## Reading text:
• HSBC

How to make money in the Middle East (page 2 of 2)

  • Middle East: Tuesday, May 06 - 2008 at 09:20
Markets like the UAE and Qatar limit foreign ownership of listed local companies to 49%, while Saudi Arabia's equities remain closed to foreign ownership, says Andrew Howell, a Middle East strategist at Citigroup.

HSBC global emerging market equities analyst Alex Tarver warns that U.S. investors may find Gulf markets less transparent and efficient than what they're used to, and would do well to employ expert analysis before they put their money on the line.

These stumbling blocks have led to the creation of Middle East North Africa funds, many of which add risk and subtract reward. MENA funds tend to be heavily weighted toward North African equities, which are easier to access than Middle East stocks but boast less promising economic performance.

To avoid disappointment, Morgan Stanley Chief Investment Strategist David Darst suggests checking country allocations to ensure balanced exposure to both regions before adding a fund to your shopping list.

"You'd want to know it is 'X' amount Morocco and 'X' amount Egypt, which are not the same as Abu Dhabi and Saudi and Dubai," says Darst.

Shariah compliant funds


An alterative investment route is to explore the world of Islamic finance through Shariah-compliant funds. These mutual funds pick their investments in accordance with the religious rules that make up Shariah law, eschewing investments in industries deemed unethical, including gambling, alcohol and pornography.

## Data:
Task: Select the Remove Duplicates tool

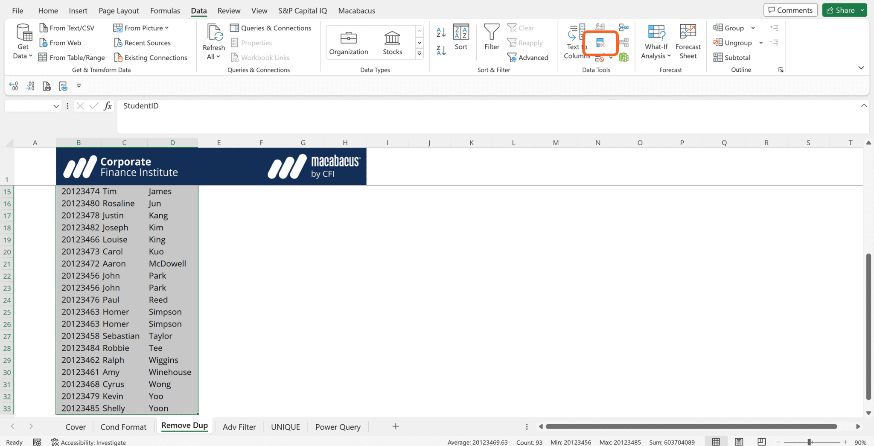Action: click(x=600, y=42)
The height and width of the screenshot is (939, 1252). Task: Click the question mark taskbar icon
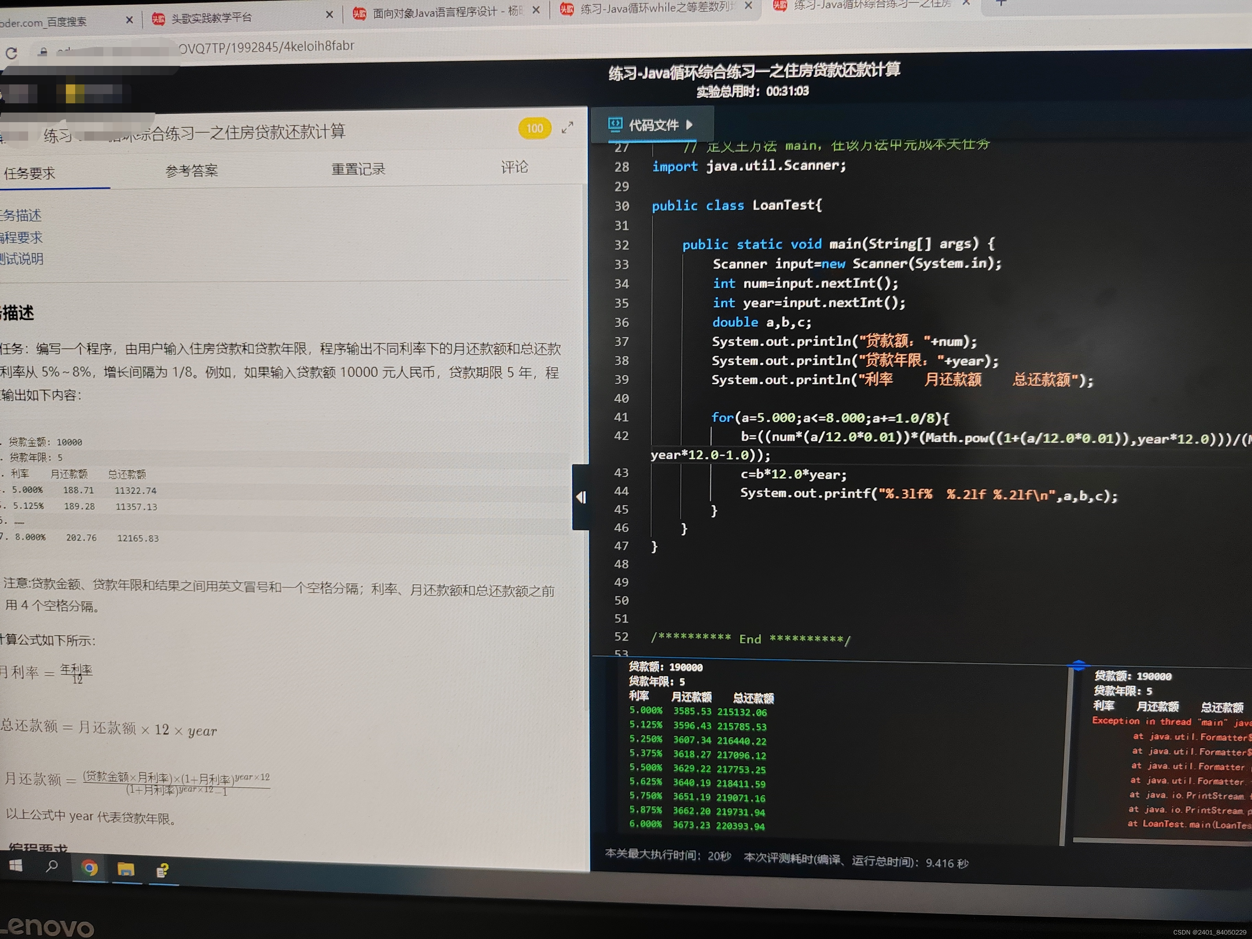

## Task statement:
Pick up the article on investing in the Middle East at the point where it stops and keep writing. The data has no connection to the article on investing in the Middle East.

## Response:
They also stay out of much of the financial sector, which is considered too close to gambling - a quirk that has kept them protected from the West's recent sub-prime lending crisis.

The region has also embraced sukuks, often referred to as Shariah-compliant bonds. Since interest is forbidden under Shariah law, companies enter sale-and-leaseback arrangements with trusts that issue certificates called sukuks.

Convertible sukuks take the Islamic principle of shared risk to heart by converting into shares if the company goes public, and buyers of convertible sukuks may find themselves first in line for a company's initial public offering. The instruments may seem opaque, but many sukuk issues are now listed on the London Stock Exchange.

If you're looking for low risk and solid returns, steer clear of local currencies like the Saudi riyal or the UAE dirham. In the GCC, all currencies except for Kuwait's are pegged to the dollar, an arrangement blamed for overheating local economies and importing inflation, which is as high as 11% in the UAE and 14% in Qatar.

Analysts argue that revaluation is in order, (although the GCC governments have said it will not happen). Kuwait depegged its dinar in May 2007, shifting to a floating basket exchange system, and the move has been a boon for its economy; the dinar has appreciated 3.5% against the dollar.

If another Middle East country were to revalue or float its currency, assets denominated in that currency would automatically appreciate against the dollar. But Chow warns that even though the economic case for revaluation may be strong, investors shouldn't expect it to happen soon.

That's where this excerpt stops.